潮「構わない。合間に鍛錬をすることがあるから、制服を着ているだけだ。」
「あぁ、例の…。」
潮「ではゆうきさん。先ほど団蔵と左吉がつけた帳簿のチェックをしてくれ。」
「はい!」
会計委員会の夜の活動が始まった。ゆうきは先ほど教えてもらった算盤と、持ち前の事務処理能力を活かして確認作業を行う。
「あ、左吉君ここ違ってるよ。」
左「すみません!」
「団蔵君、これ…何て書いてあるの?」
団「ええと、これは………読めません!」
「もう〜〜」
潮(彼女がいると普段殺伐としている委員会活動の雰囲気が柔らかくなるな。それなのに皆、自ずと仕事に対して前向きになっている…。一名集中できてないようだが。)
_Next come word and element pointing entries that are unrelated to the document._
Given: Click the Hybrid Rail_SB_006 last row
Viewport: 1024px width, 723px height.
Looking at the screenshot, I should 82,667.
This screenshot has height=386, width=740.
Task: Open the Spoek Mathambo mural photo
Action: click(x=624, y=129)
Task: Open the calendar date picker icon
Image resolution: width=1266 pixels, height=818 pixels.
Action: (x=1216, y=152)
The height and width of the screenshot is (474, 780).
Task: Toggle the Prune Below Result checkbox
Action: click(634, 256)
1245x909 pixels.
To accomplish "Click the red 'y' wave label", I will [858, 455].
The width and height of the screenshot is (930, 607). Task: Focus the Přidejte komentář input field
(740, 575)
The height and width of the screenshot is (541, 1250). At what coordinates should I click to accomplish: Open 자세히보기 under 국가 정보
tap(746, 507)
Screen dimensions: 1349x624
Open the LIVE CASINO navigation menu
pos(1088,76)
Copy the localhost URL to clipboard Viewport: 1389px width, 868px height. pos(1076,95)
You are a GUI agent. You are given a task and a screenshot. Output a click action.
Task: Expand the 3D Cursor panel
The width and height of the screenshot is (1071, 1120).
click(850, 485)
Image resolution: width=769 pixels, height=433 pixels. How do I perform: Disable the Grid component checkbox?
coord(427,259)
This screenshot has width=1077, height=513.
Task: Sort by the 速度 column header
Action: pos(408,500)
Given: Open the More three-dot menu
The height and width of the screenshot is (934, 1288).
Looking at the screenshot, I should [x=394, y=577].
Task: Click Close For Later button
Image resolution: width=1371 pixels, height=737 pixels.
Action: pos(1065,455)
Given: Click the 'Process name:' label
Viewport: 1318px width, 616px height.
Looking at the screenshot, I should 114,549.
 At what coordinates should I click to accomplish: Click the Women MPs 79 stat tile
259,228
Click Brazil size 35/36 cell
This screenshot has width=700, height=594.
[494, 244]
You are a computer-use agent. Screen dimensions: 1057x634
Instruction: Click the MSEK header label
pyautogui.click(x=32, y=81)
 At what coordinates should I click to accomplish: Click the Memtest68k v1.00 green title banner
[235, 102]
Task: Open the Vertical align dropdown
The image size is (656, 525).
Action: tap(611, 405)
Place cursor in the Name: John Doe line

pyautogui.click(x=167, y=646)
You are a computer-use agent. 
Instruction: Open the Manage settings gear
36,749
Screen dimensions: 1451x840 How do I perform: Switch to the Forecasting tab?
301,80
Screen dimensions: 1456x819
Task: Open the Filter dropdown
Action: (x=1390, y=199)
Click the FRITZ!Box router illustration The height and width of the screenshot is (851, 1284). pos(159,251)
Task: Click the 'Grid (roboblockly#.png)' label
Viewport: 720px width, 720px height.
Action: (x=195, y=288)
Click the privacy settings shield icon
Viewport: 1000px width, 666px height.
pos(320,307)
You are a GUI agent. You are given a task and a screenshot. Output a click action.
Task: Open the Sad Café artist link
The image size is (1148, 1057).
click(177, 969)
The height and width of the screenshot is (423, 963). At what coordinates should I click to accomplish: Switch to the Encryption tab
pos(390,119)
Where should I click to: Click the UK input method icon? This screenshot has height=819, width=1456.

三木ヱ門は、一年生とゆうきのやり取りを、口を開けたままぼうっと眺めている後輩に声をかけた。
田「左門、手が止まってるぞ。」
神「はっ!!別にゆうきさんのチェックが羨ましいなんて思ってませんからね…!」
潮「何だ左門、チェックして欲しいのか。それなら俺が見てやろう。」
神「あ、あぁ。はい、ありがとうございます。」
お礼を言った左門は、口を開けたまま明らかに嫌そうな顔をしていた。
左「神崎先輩、顔に出てますよ。」
「「「ぷっ…あはははは!!」」」
左吉の冷静なツッコミに笑いが起こった。
潮「ったく…。ゆうきさんに見て欲しいなら、早く今やってる帳簿を終わらせるこったな。」
文次郎は居心地悪そうに頭を掻いた。
潮(こんな和やかな委員会、いつぶりだろうな…)
しばらく仕事を進めていると、団蔵が口を開く。
団「潮江先輩、お腹が空きました〜」
潮「そうか、握り飯でも作ってくるか。」
席を立とうとした文次郎をゆうきが制した。
「おにぎりなら私が作ってくるよ!」
潮「あぁ、いや…いい。」
文次郎に一度断られてもゆうきはへこたれなかった。